# Exploring Data: The City of Chicago 

In this Python notebook, we will explore 3 different datasets in order to develop a deeper understanding of the City of Chicago.</br></br>
These include:
- Socioeconomic Indicators in Chicago
- Chicago Publis Schools
- Chicago Crime Data


#### Establishing our connection.

In [1]:
import csv, sqlite3, pandas
con = sqlite3.connect("FinalDB.db")
cur = con.cursor()

In [2]:
%load_ext sql
%sql sqlite:///FinalDB.db

#### Using Pandas to read our CSV file and push data set into database.

In [3]:
socioeconomic_df = pandas.read_csv("ChicagoCensusData.csv")
crime_df = pandas.read_csv("ChicagoCrimeData.csv")
schools_df = pandas.read_csv("ChicagoPublicSchools.csv")

In [4]:
socioeconomic_df.to_sql("CENSUS_DATA",con, if_exists='replace', index=False, method="multi")

78

In [5]:
crime_df.to_sql("CHICAGO_CRIME_DATA",con, if_exists='replace', index=False, method="multi")

533

In [6]:
schools_df.to_sql("CHICAGO_PUBLIC_SCHOOLS",con, if_exists='replace', index=False, method="multi")

566

#### Checking our metadata to confirm our tables have been created.

In [7]:
%sql select name from sqlite_master where type='table'

 * sqlite:///FinalDB.db
Done.


name
CENSUS_DATA
CHICAGO_CRIME_DATA
CHICAGO_PUBLIC_SCHOOLS


### Now let's do some exploring!

#### 1. Let's find the total number of crimes recored in the CRIME table.

In [12]:
%sql select count(*) as 'Total_Crimes'from CHICAGO_CRIME_DATA 

 * sqlite:///FinalDB.db
Done.


Total_Crimes
533


#### 2. Let's get a list of all the community areas with per capita income less than 11000.

In [14]:
%sql select COMMUNITY_AREA_NAME from CENSUS_DATA where PER_CAPITA_INCOME<11000

 * sqlite:///FinalDB.db
Done.


COMMUNITY_AREA_NAME
West Garfield Park
South Lawndale
Fuller Park
Riverdale


#### 3. Let's get a list of all the crimes involving minors. 
(Children are not considered minors for the purpose of crime analysis)

In [17]:
%sql select distinct CASE_NUMBER from CHICAGO_CRIME_DATA where DESCRIPTION like '%MINOR%'

 * sqlite:///FinalDB.db
Done.


CASE_NUMBER
HL266884
HK238408


#### 4. Let's get a list of all kidnapping crimes involving a child.

In [23]:
%sql select distinct * from CHICAGO_CRIME_DATA where PRIMARY_TYPE='KIDNAPPING' and DESCRIPTION like '%CHILD%'

 * sqlite:///FinalDB.db
Done.


ID,CASE_NUMBER,DATE,BLOCK,IUCR,PRIMARY_TYPE,DESCRIPTION,LOCATION_DESCRIPTION,ARREST,DOMESTIC,BEAT,DISTRICT,WARD,COMMUNITY_AREA_NUMBER,FBICODE,X_COORDINATE,Y_COORDINATE,YEAR,LATITUDE,LONGITUDE,LOCATION
5276766,HN144152,2007-01-26,050XX W VAN BUREN ST,1792,KIDNAPPING,CHILD ABDUCTION/STRANGER,STREET,0,0,1533,15,29.0,25.0,20,1143050.0,1897546.0,2007,41.87490841,-87.75024931,"(41.874908413, -87.750249307)"
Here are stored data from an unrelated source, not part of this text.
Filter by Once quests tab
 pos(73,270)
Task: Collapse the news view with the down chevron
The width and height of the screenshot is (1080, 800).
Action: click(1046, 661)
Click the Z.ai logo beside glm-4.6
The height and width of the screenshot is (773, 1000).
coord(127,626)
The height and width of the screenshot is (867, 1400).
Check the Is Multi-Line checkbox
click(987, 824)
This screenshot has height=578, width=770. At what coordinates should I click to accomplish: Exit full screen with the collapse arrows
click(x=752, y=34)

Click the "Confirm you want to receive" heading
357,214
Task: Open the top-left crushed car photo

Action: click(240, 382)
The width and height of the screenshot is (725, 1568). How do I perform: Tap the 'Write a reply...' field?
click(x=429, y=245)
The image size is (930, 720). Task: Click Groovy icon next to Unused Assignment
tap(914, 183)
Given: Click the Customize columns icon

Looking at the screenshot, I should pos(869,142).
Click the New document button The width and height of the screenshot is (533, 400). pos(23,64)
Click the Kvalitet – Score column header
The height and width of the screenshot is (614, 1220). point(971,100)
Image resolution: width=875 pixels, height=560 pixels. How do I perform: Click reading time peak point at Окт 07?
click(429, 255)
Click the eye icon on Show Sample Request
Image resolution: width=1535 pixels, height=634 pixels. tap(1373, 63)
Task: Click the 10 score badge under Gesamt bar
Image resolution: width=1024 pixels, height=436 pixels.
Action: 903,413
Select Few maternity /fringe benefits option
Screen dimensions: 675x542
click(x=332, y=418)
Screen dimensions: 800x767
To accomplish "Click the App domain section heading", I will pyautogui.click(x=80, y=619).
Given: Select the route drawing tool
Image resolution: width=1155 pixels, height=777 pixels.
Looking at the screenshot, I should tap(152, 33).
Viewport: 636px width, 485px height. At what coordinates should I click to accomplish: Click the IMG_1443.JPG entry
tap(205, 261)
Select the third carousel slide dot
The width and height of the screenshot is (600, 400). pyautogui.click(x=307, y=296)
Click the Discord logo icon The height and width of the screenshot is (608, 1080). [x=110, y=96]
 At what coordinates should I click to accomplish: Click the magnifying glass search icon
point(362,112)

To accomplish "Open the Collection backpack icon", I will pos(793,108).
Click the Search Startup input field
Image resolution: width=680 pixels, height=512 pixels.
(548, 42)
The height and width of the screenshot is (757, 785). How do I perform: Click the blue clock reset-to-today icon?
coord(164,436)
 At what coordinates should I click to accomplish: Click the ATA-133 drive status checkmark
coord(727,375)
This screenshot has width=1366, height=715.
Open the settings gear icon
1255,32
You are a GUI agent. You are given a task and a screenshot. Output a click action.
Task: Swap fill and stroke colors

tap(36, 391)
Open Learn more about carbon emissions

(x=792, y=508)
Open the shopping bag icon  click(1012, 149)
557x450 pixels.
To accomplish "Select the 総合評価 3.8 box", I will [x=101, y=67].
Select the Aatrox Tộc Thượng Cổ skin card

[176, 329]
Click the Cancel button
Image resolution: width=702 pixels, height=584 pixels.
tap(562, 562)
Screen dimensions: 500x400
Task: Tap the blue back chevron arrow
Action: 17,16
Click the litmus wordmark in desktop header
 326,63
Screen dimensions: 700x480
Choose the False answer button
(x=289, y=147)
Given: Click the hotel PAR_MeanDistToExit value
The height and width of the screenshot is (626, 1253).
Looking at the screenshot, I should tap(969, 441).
#### 5. What kinds of crimes were conducted at schools?

##### %sql select distinct PRIMARY_TYPE from CHICAGO_CRIME_DATA where LOCATION_DESCRIPTION like '%SCHOOL%'

#### 6. Let's get a list of the average safety score for each type of school?

In [37]:
%sql select "Elementary, Middle, or High School", AVG(SAFETY_SCORE) AVERAGE_SAFETY_SCORE \
from CHICAGO_PUBLIC_SCHOOLS group by "Elementary, Middle, or High School";

 * sqlite:///FinalDB.db
Done.


"Elementary, Middle, or High School",AVERAGE_SAFETY_SCORE
ES,49.52038369304557
HS,49.62352941176471
MS,48.0


#### 7. List 5 community areas with the highest % of households below poverty line.

In [57]:
%sql select COMMUNITY_AREA_NUMBER, COMMUNITY_AREA_NAME, PERCENT_HOUSEHOLDS_BELOW_POVERTY from CENSUS_DATA order by PERCENT_HOUSEHOLDS_BELOW_POVERTY desc limit 5

 * sqlite:///FinalDB.db
Done.


COMMUNITY_AREA_NUMBER,COMMUNITY_AREA_NAME,PERCENT_HOUSEHOLDS_BELOW_POVERTY
54.0,Riverdale,56.5
37.0,Fuller Park,51.2
68.0,Englewood,46.6
29.0,North Lawndale,43.1
27.0,East Garfield Park,42.4


#### 8. Which community area is most crime prone?

In [65]:
%%sql
select COMMUNITY_AREA_NUMBER, count(COMMUNITY_AREA_NUMBER) as Frequency 
from CHICAGO_CRIME_DATA 
group by COMMUNITY_AREA_NUMBER
order by count(COMMUNITY_AREA_NUMBER) desc limit 1;

 * sqlite:///FinalDB.db
Done.


COMMUNITY_AREA_NUMBER,Frequency
25.0,43


#### 9. Let's find the name of the community area with the highest hardship index using sub-queries.

In [56]:
%%sql 
select COMMUNITY_AREA_NAME from CENSUS_DATA where HARDSHIP_INDEX=(select max(HARDSHIP_INDEX) from CENSUS_DATA)

 * sqlite:///FinalDB.db
Done.


COMMUNITY_AREA_NAME
Riverdale


#### 10. Lastly, let's find the name of the community area with the most number of crimes using sub-queries.

In [67]:
%%sql
select COMMUNITY_AREA_NAME from CENSUS_DATA 
where COMMUNITY_AREA_NUMBER=(select COMMUNITY_AREA_NUMBER
    from CHICAGO_CRIME_DATA 
    group by COMMUNITY_AREA_NUMBER
    order by count(COMMUNITY_AREA_NUMBER) desc limit 1);

 * sqlite:///FinalDB.db
Done.


COMMUNITY_AREA_NAME
Austin